‘Aunt Celinda?’ Rimyar asked with awe.
‘She’s a magic-user,’ Baringo explained. ‘The general thinks we need magic to defeat the black-armour.’
Rimyar looked at the general. ‘I thought all the statues were destroyed in the north.’
‘Yes, but in the border region they are reappearing, as your scout found out. So we need magic to destroy magic before we can use steel to defeat steel.’
‘There are more magic-users among the tribes. I’ll see if I can gather them all here,’ Rimyar said thoughtfully.
‘That sounds like a good idea,’ the general said. ‘Let’s go, Baringo.’
‘Are you sure you want to visit Aunt Celinda?’ Rimyar asked again.
‘Yes, I am. Why?’
Rimyar gave the smiling Baringo a fleeting glance before saying; ‘She’s quite a piece of work.’
‘I only wish to talk to her,’ the genereal said. ‘What’s the harm?’
They rode to the canyon that was Baringo’s home and dismounted all the way in the back by the entrance of a cave. A faint light shone in the back of the tunnel.
Baringo heaved a sigh and entered the tunnel, followed by the general. The tunnel made a sharp turn to the left to end in a high-ceilinged spacious cave. Water trickled down from one side to form a small pool. Most of the floor was covered with carpets and rugs and pillows in all kinds of contrasting colours that could be seen by the light of dozens of torches, candles and lamps burning all over the place. Mirrors, crystals and well polished metal reflected the light to the darkest corners of the cave and was most painful to the eyes.
In the centre of the cave on a pile of pillows a stunning beautiful woman with grey in her black hair lay, sultry, looking at the visitors.
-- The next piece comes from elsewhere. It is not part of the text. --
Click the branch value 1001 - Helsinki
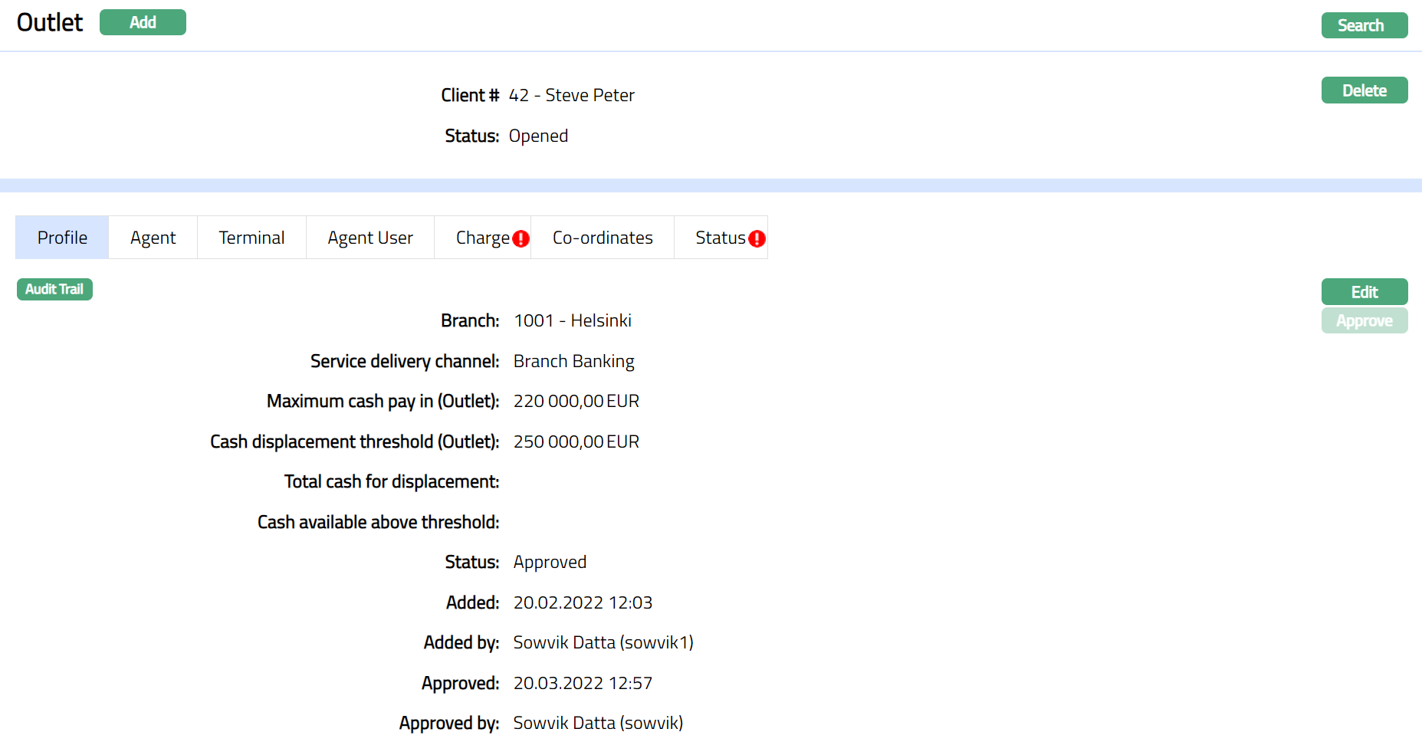The width and height of the screenshot is (1422, 755). (572, 321)
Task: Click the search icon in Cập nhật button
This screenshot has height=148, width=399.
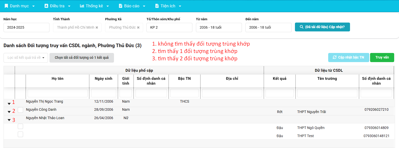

The moment she recognised her cousin she was on her feet in a ruckus of rattling bracelets on her arms and lower legs.
Baringo cringed and bit his lower lip before he said; ‘Dear Aunt, this is—‘
The rest was lost as her flat hand hit him on the cheek with a loud clap.
‘You have some nerve, cousin, showing up here again. And you don’t have to tel me who he is. I know who he is.’
‘How do you–?’ General Fingers began, when he too was hit.
‘Be silent soldier boy,’ she spat. ‘I first have to deal with this upstart before I will pay any attention to you.’
The general blinked, flabbergasted, while rubbing his cheek, wondering how she knew who he was.
‘But Aunt Celinda, I had no choice. I had to answer Rimyar’s call to arms. You have seen the result,’ Baringo said, trying to calm her down.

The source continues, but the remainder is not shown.